In March of 2013, the court held an initial hearing on cross-motions for summary judgment. The court ruled in part on those motions in favor of the municipal parties, and then deferred proceeding to final judgment to afford the plaintiff an additional opportunity (as his counsel had requested) to demonstrate why equitable considerations might operate to bar the municipality’s ability to enforce its zoning bylaw or to require the Board to have granted the requested variance. After receiving and considering the supplemental submissions of the parties on these questions, on July 2, 2013 the court issued its decision, granting summary judgment in favor of the defendants, and upholding the challenged decision of the Board. The judgment that entered that day affirmed both the Board's denial of the plaintiff's variance request, and the Board's decision finding that Zoning Enforcement Officer’s decision (revoking the building permit) was proper. The judgment also made the following order with respect to the municipality’s enforcement request: “Ordered that the Board and the Building Inspector and Zoning Enforcement Officer for the Town of Rockland are to take all appropriate action in light of the Court’s Decision and this Judgment.”

The judgment that entered on July 2, 2013 said nothing more on the Town’s request for enforcement of the zoning bylaw against DelPrete and the Property. At the time the judgment entered, there was not in effect in the Town any order or directive that the house DelPrete had erected on the Property be altered or demolished. There was no “tear-down” order of any sort before the court. DelPrete had appealed to the Board administratively from the Zoning Enforcement Officer’s revocation of the building permit, and, in the alternative, had applied to the Board for a variance to allow the building to remain on the sub-sized parcel. The Board had turned down those two alternative requests, and it was the decision by the Board to that effect (and nothing more) that was before this court on appeal under G.L. c. 40A, §17.

DelPrete’s position--that equitable principles granted him some benefit--was considered by the court, prior to entering judgment, in two ways. First, DelPrete argued that the equities of his case required the Board to have granted the variance that it denied. The court, after reviewing the controlling decisional law, disagreed, ruling that issuance of a variance was not compelled in these circumstances. The Appeals Court agreed. “Because the lot in this case does not meet the necessary statutory requirements and a building permit cannot estop a municipality from enforcing its zoning by-law, ... the board’s decision to deny a variance was not based on a legally untenable ground; nor was it unreasonable, whimsical, capricious, or arbitrary.....” (slip. op. at 3- 4)(footnotes omitted).

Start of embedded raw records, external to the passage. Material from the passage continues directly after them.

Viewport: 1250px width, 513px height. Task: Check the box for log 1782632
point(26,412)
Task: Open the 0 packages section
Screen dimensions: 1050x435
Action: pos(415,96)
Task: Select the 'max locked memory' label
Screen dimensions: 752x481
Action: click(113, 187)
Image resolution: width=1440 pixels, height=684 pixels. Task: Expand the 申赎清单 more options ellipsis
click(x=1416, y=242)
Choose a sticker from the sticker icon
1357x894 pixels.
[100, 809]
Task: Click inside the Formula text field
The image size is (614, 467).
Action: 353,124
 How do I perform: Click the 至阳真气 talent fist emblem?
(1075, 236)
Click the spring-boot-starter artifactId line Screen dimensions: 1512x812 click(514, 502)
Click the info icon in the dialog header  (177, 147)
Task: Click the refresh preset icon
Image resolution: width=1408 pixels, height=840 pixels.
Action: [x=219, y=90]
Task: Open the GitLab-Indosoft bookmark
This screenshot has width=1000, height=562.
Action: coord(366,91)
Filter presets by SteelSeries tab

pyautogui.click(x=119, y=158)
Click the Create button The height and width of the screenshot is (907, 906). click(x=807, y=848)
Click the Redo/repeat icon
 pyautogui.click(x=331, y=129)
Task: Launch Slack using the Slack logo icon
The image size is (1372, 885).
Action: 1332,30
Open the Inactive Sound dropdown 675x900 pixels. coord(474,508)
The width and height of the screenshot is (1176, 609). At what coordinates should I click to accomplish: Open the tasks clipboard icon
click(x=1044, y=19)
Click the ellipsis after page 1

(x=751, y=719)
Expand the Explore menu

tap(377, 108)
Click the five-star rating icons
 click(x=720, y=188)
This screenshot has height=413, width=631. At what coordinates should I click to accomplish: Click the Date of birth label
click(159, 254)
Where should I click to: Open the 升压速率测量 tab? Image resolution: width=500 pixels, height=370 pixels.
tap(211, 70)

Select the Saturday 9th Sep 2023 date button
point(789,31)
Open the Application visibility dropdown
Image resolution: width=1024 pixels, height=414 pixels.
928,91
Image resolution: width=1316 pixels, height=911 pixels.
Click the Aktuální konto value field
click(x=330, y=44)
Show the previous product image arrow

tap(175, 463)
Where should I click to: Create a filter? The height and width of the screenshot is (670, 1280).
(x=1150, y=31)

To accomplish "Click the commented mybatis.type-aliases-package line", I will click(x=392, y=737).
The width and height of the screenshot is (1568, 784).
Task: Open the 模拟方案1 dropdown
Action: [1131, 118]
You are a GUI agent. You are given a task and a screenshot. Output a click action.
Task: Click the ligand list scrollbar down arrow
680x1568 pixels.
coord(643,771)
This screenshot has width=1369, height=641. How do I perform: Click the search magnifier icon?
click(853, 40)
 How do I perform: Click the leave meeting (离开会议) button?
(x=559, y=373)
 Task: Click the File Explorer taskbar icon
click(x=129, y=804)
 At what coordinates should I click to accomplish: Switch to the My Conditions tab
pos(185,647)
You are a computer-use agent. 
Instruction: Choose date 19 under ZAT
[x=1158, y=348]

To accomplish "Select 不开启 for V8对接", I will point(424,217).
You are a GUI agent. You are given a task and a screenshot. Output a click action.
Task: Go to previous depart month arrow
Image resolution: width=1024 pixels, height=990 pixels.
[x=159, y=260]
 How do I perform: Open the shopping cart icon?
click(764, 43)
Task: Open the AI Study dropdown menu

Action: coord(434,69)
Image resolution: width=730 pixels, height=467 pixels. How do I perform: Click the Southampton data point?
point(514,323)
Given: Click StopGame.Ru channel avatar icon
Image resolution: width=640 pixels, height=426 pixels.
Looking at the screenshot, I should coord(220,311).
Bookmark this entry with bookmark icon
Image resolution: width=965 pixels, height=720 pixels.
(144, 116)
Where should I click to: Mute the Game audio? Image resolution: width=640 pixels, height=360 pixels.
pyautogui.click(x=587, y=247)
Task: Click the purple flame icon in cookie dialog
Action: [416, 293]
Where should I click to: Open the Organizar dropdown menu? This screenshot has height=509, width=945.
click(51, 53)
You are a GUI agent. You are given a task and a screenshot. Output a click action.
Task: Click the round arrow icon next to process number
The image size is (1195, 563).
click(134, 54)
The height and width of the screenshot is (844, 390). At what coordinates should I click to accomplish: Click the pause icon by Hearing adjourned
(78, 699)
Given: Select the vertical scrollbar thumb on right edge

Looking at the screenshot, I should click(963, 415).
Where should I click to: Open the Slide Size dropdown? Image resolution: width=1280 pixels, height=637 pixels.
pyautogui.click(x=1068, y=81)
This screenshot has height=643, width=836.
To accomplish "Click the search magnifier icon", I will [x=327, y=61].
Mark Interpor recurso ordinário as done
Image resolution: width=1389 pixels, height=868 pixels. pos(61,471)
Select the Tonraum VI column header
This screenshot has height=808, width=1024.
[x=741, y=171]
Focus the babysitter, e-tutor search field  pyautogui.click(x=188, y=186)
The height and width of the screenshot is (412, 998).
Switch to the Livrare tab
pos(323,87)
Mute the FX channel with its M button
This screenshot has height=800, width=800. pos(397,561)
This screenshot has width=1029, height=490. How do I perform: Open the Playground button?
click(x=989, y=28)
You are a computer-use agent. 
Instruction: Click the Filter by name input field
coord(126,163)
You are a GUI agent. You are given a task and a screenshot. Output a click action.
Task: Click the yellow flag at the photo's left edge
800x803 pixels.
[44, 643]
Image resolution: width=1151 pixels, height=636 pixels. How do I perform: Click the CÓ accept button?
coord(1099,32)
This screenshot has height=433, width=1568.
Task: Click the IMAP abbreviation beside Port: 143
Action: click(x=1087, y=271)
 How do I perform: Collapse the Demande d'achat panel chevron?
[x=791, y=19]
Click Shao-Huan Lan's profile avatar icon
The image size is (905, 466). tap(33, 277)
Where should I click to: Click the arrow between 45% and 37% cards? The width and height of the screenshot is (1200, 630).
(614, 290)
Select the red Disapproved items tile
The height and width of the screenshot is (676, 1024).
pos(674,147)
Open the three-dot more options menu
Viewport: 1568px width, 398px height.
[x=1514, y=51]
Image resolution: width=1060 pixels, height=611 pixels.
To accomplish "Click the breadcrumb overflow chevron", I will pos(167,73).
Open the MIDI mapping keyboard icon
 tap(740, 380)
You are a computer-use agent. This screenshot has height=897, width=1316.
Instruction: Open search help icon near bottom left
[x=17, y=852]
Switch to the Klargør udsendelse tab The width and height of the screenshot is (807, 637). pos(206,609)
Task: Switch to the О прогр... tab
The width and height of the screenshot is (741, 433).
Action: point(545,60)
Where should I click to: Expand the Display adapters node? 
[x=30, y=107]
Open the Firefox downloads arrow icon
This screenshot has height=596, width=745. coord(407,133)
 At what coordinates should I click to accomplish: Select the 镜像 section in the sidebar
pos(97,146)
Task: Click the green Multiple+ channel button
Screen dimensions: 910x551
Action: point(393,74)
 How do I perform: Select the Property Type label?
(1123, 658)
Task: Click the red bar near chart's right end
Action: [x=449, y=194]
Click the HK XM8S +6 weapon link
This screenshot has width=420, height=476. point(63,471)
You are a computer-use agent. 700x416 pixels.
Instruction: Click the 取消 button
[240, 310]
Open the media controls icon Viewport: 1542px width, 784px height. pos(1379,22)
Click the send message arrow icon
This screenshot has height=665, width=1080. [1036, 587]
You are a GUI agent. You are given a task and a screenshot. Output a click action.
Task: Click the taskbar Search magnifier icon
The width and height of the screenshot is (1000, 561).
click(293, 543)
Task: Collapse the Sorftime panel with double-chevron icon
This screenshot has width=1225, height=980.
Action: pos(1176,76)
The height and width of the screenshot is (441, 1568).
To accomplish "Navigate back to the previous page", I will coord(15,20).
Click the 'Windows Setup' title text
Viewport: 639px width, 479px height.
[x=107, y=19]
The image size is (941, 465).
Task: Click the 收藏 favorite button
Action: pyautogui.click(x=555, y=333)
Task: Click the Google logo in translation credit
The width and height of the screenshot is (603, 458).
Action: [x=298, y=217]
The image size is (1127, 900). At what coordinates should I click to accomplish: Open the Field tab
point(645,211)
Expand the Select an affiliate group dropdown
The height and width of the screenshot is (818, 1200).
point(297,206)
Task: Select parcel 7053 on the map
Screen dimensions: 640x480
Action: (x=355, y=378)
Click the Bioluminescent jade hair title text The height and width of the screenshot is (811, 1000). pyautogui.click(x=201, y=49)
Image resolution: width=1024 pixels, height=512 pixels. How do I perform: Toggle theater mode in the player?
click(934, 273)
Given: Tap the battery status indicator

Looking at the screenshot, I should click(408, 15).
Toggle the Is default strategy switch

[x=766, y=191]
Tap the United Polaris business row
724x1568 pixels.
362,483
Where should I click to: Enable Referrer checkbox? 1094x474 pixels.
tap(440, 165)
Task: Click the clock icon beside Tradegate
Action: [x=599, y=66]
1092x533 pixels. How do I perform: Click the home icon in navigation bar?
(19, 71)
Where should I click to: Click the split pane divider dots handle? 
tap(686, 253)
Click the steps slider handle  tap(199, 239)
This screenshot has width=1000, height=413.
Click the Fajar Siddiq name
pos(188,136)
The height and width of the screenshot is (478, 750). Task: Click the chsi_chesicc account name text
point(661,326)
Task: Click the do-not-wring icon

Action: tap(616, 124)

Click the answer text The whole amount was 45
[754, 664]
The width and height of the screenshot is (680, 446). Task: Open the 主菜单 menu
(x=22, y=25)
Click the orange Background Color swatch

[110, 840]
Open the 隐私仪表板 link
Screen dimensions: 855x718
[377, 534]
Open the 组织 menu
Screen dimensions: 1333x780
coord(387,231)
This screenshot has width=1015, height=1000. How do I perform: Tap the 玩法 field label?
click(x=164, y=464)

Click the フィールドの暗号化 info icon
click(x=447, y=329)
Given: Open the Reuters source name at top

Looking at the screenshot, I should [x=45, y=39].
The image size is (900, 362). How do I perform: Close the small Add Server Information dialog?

Second, this court considered whether DelPrete could bring these same equitable principles to bear to estop the municipality from proceeding with enforcement of its zoning law. This court concluded that the municipality could not be, as a general matter, estopped from enforcing its zoning laws, even if, as DelPrete had claimed, he had received his permit to build in good faith and had relied upon it in all innocence to go ahead with the construction of the dwelling on the Property. Even accepting, for the purposes of the summary judgment motions only, that that is what happened, the court concluded that the law did not stop a municipality from moving ahead with enforcement of its zoning bylaw. Based on this conclusion, the court ruled, as a matter of law on the uncontested facts in the summary judgment record, that the Town was not estopped from proceeding with enforcement of the zoning by-law. The court expected that the municipal officials then would move ahead with appropriate enforcement of the local zoning law, fashioning a lawful and appropriate order to address the violation. This court in no manner required any particular order or remedy for the Town officials to pursue. The court intended that they would decide on an appropriate enforcement order, and that there would be a right on DelPrete’s part to take a further administrative appeal from any such order.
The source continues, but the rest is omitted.